Initiating chamber: Texas Senate
- Introduced: March 13, 2025
- First reading: March 25, 2025
- Second reading: April 16, 2025
- Third reading: April 16, 2025
- Voting summary: 30 voted for; 1 voted against;

Revising chamber: Texas House of Representatives
- Received from the Texas Senate: April 17, 2025
- First reading: April 22, 2025
- Second reading: May 8, 2025
- Third reading: May 9, 2025
- Voting summary: 120 voted for; 9 voted against; 3 present not voting;

Final stages
- Finally passed both chambers: May 14, 2025

= Texas SB 2420 (2025) =

SB 2420 is a Texas law that requires appstores and app developers to verify the age of users.
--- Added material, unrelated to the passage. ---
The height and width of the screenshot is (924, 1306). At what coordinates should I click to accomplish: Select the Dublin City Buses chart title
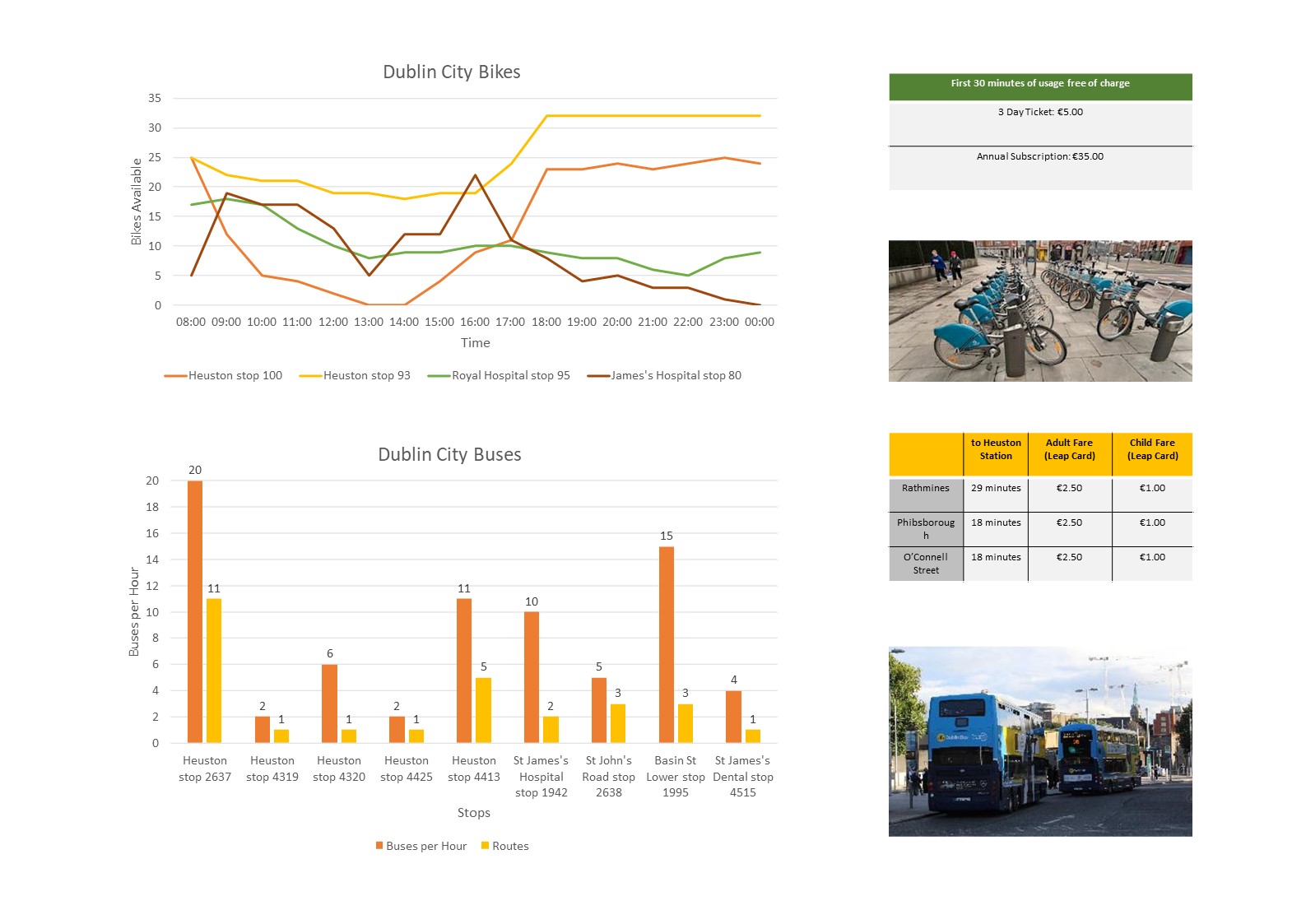(x=449, y=455)
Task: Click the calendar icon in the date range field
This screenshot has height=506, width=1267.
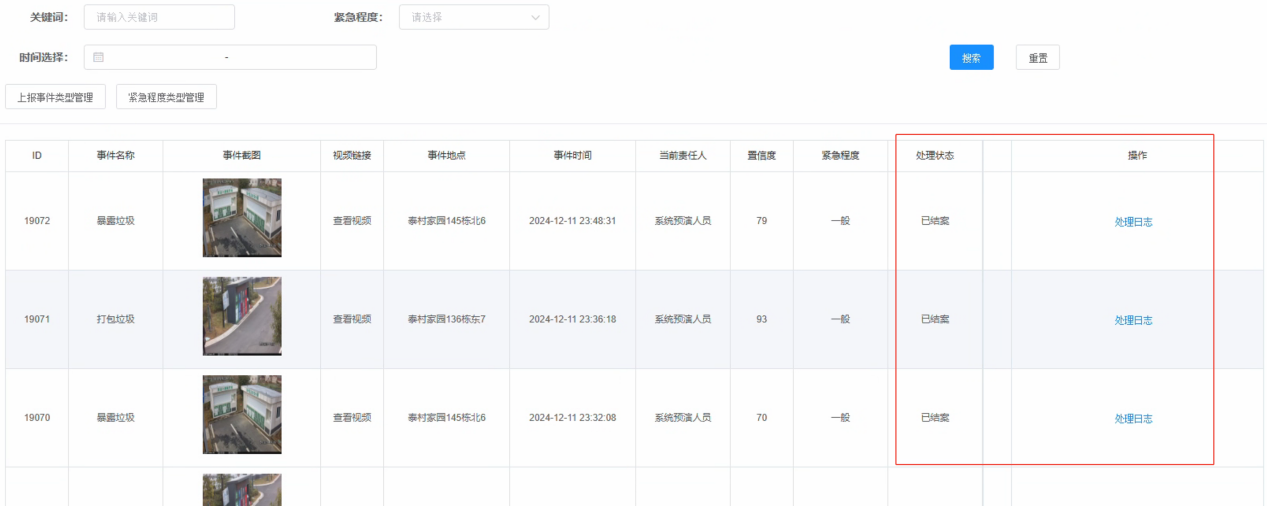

Users under the age of 18 must have parental consent to download apps or complete in-app purchases.

== Bill summary ==
The Texas law requires appstores to verify the user's age category; the age categories are as follows: child (under 13), young teenager (13–15), older teenager (16–17), and adult. Once an appstore has verified the age category of a user, those under 18 must have verified parental consent before they can download apps or complete in app purchases. Appstores must put an age rating on apps and display their content. App developers must be able to have the verification status of age and parental consent.

== Bill passages ==
SB 2420 had very little opposition when passing though both the Texas Senate and Texas House of Representatives. The only Texas Senator to vote no was Sarah Eckhardt, and only nine voted against it in the Texas House of Representatives.

== Legal challenges ==
In October 2025 both the trade association Computer & Communications Industry Association (CCIA) and the Texas student advocacy group Students Engaged in Advancing Texas (SEAT) sued the attorney general of Texas, Ken Paxton, to block the law before it takes effect on January 1, 2026.

On December 23, 2025, the law was blocked from taking effect.